I already offer on Thés du Japon a selection of teas from Ureshino by Mr. Ôta, tamaryokucha and kama-iri cha. Here are two black teas that seemed to me, each for different reasons very interesting.
Japanese black tea is a type of tea I had put aside for a while, this is a genre where so much remains to be done. However, the level increases gradually, and after seeing at the Nihon-cha Awards 2015 that black tea was the most represented genre (for better or worse) after fukamushi-cha (I think this piece of sentence says a lot about the current state of Japanese tea in Japan), it seemed to me that it was impossible to ignore this “phenomenon” anymore.
Here are two black teas from summer crops.
The first is a 2013 vintage Benifûki cultivar, and the other a 2015 vintage Fuji-kaori cultivar.
Benifûki is probably the most famous Japanese black tea cultivar. Registered in 1993, it is a crossbreed between Benihomare (first Japanese black tea cultivar registered in 1953, which was selected from a Assamica type Indian variety seed) and a Chinese variety (Cd86).
This 2013 vintage tea is simply very fine, generally without oxidation defect, while the 2014 and 2015 versions seemed to me less mastered. This is the biggest problem with the black teas and oolong teas types production in Japan, instability of quality.
The flavors and scents of this black tea that are dominated by leather and candied fruit. Especially in the nose, there are warm dry herbal scents.
In the mouth, with a touch of tannic astringency, just what’s need a black tea in my opinion, the liquor has power and volume. Then comes a reminiscent of citrus, slightly bitter first, then more fruity, sweet then.

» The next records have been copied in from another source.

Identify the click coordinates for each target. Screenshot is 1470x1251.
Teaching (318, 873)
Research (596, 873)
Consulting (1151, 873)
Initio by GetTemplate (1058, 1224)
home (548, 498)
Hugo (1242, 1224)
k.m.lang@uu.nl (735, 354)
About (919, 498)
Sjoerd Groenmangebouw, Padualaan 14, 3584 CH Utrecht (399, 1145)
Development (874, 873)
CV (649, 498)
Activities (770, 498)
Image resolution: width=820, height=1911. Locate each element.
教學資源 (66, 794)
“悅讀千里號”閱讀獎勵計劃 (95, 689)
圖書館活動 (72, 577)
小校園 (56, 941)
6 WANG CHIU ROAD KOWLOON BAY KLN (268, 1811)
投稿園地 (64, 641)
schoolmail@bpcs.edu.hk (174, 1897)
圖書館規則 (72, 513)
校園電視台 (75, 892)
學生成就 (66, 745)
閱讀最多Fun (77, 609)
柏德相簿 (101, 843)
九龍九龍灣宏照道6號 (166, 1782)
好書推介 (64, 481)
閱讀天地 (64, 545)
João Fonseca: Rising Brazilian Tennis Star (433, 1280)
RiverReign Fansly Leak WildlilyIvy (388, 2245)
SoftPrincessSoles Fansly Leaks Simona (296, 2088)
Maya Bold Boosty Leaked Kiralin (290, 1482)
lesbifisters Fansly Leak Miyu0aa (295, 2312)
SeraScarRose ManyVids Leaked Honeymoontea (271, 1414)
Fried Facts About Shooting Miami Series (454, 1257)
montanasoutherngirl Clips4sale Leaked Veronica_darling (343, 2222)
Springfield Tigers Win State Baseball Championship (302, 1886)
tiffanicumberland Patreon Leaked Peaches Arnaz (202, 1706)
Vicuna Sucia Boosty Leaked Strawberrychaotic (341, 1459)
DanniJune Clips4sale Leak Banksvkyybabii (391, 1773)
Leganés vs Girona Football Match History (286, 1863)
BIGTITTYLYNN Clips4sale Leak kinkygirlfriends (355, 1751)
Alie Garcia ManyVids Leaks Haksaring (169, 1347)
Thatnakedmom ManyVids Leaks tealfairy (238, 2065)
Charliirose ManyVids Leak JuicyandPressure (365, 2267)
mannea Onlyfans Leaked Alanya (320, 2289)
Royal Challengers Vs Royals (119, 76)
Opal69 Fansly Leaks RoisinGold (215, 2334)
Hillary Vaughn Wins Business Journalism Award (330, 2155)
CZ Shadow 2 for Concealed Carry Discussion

It is a very rich bouquet of flavors offered by this Benifûki from Ureshino.
The strength of the liquor, its impact in the mouth, change of course depending on infusion parameters. This Japanese black tea is very flexible, allowing several infusion type.
With Fuji-kaori, we have a radically different black tea. Fuji-kaori is a crossbreed between Yabukita and Shizu-Inzatsu 131, the latter, although green tea cultivar is the result of crossing a variety from Assam and a Japanese variety. Fuji-kaori is also a green or semi-fermented tea cultivar. It is known for its fragrance evoking that of jasmine. Mr. Ôta uses the first harvest to make a kama-iri cha (still available on Thés du Japon at the time I’m writing this) and the second harvest for this extraordinary and unique black tea, that could be produced only in Japan.
We have a tea with fresh scent, slightly spicy and very floral, clearly emphasize the character of this unusual cultivar.
The mouth is slightly astringent, and include without too much emphasis the characteristic sweetness of Japanese black teas (especially of black teas products with green tea cultivars?). But ultimately, the latter characteristic rather undesirable with usual black teas, is here in good balance with amazing floral aroma of this tea.
This tea is very interesting because it manages to transform the faults of some Japanese black teas into rich aromatic qualities.
Both of these black teas from Ureshino have very distinct features. Very different, they seem to both be excellent models of typical Japanese black teas.